The Gleason-Harger House, on the Albany Turnpike in Canton, was built around 1784 by Chauncey Gleason, who was involved in the East and West Indies trade, first with Elijah Cowles & Co. of Farmingtion and later in partnership with Matthew Ives, of Westfield, Mass. Around 1835, the house was acquired by John Wesley Harger, a Deacon of the Canton Baptist Church, who replaced the original gambrel roof. The house was also most likely altered around the same time to its current Greek Revival appearance. The house remained in his family well into the twentieth century and is now used as offices.

First Church Parsonage, Farmington (1875)

The Queen Anne style house at 96 Main Street in Farmington was built in 1875 as the Parsonage of the First Congregational Church. The stone store, built by Maj.
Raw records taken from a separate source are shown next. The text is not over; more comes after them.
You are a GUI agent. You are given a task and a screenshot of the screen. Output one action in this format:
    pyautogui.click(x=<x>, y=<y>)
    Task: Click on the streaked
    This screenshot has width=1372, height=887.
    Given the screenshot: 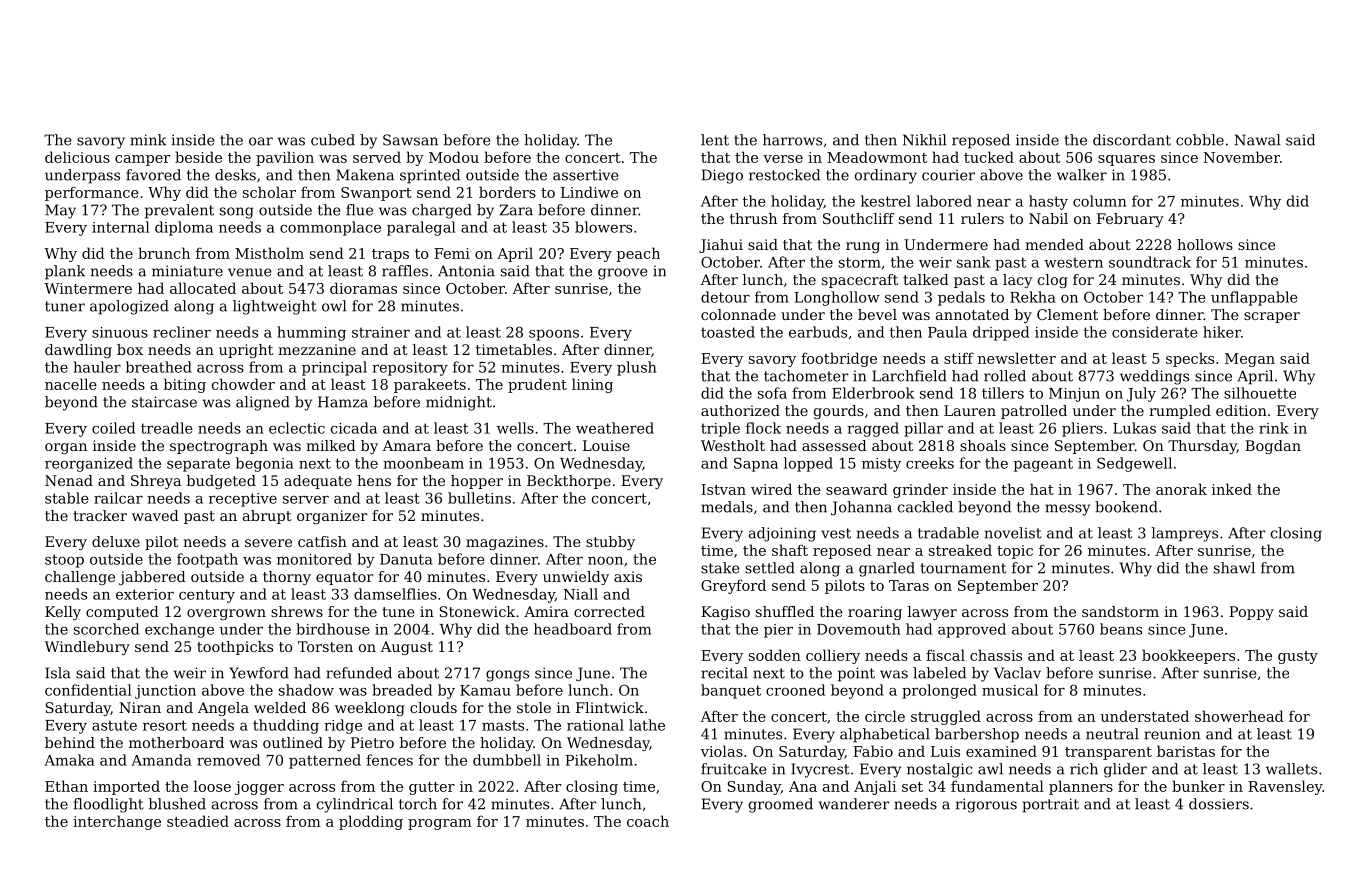 What is the action you would take?
    pyautogui.click(x=960, y=550)
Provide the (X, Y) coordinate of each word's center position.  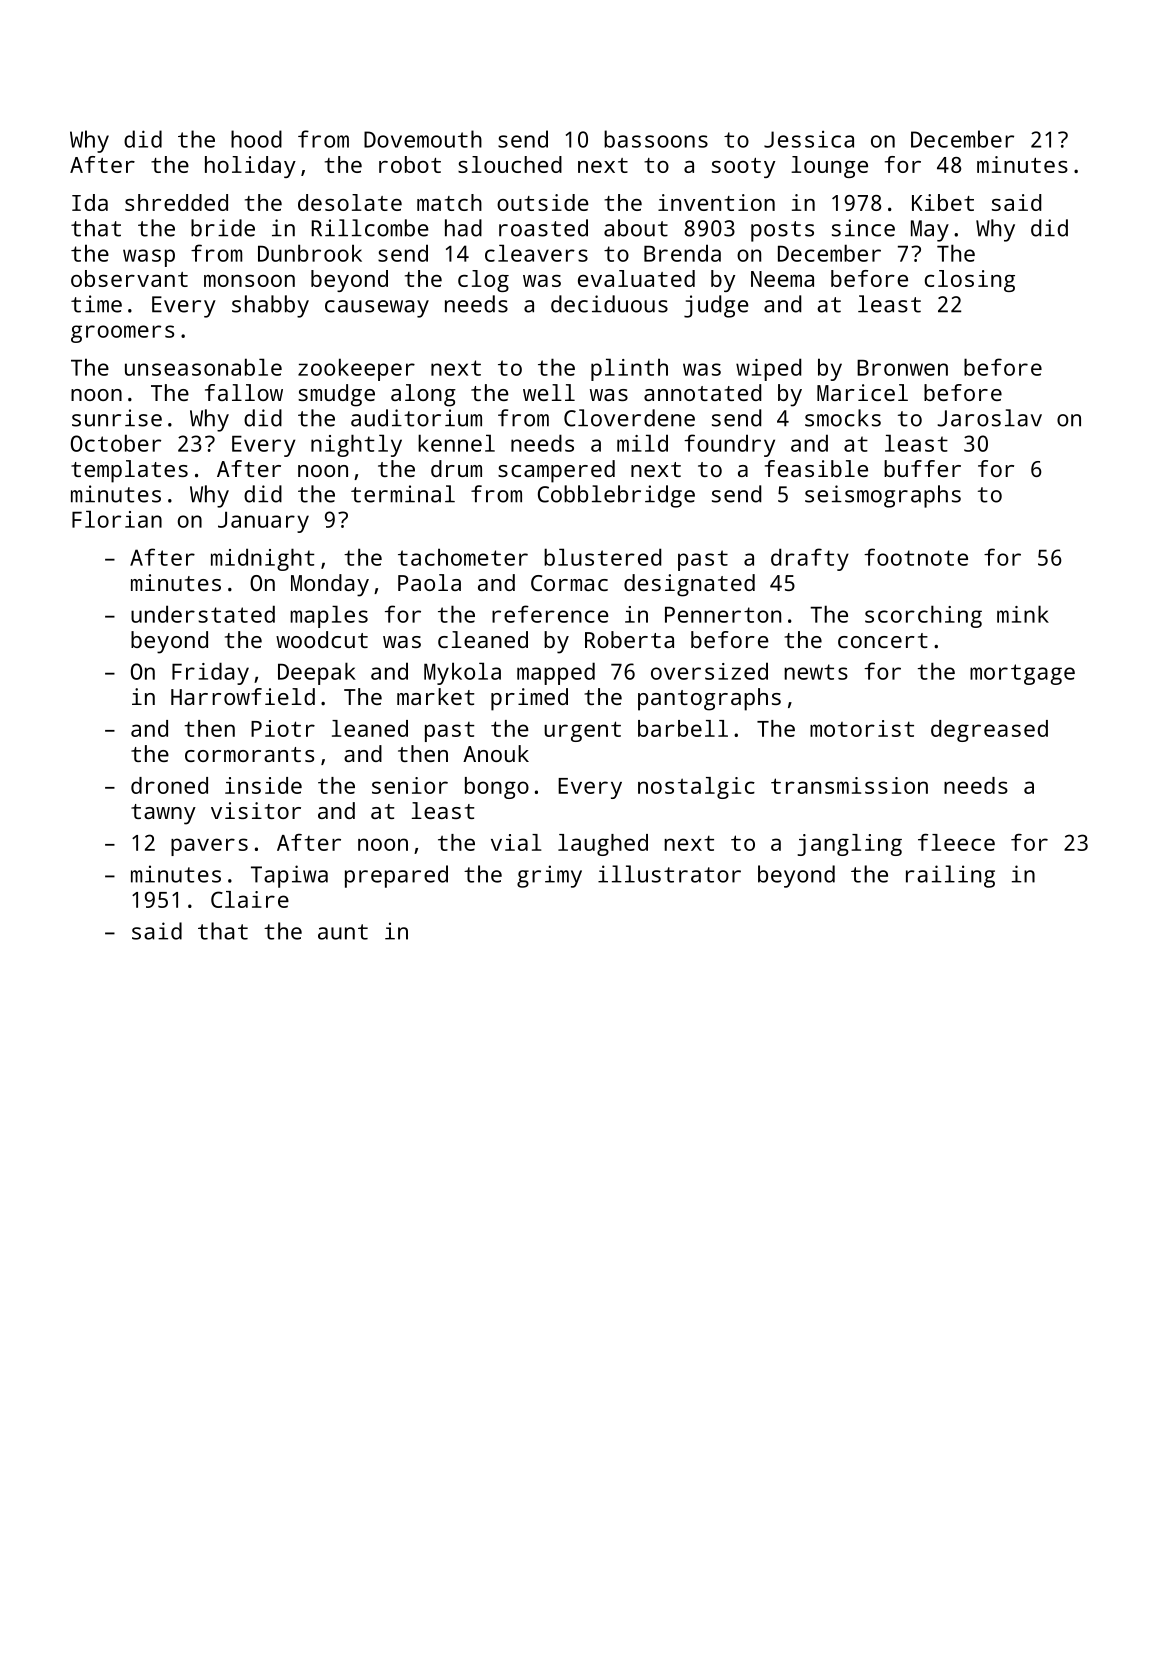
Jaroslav (990, 418)
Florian (117, 519)
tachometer (463, 557)
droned (169, 785)
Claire (250, 899)
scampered (556, 471)
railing (950, 876)
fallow (244, 392)
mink (1023, 614)
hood (256, 139)
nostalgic (696, 788)
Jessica (809, 139)
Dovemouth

Timothy Cowles, originally occupied the site, but was destroyed by fire on July 21, 1864. William Gay, a merchant who owned several parcels of real estate in Farmington, bought the lot in 1871 and sold it to the First Ecclesiastical Society.

Sloper-Wesoly House (1887)

The Sloper-Wesoly House, on Grove Hill in New Britain, is a Queen Anne-style residence, built in 1887. Designed by George Dutton Rand, the house was built for Andrew Jackson Sloper, an industrialist and third president of the New Britain National Bank. His son, William Thomson Sloper, who grew up in the house and was a survivor of the Titanic, wrote a biography of his father, The Life and Times of Andrew Jackson Sloper, 1849-1933 (1949), which contains many anecdotes of nineteenth-century New Britain. The house was later owned by Dr. Andrew Wesoly, who served as an army captain in the Second World War and who, as a physician and Polish speaker, treated many of New Britain’s Polish residents. After his death, his daughters donated the house to the Polish American Foundation of Connecticut. The building is now the Sloper-Wesoly Immigrant Heritage and Cultural Center.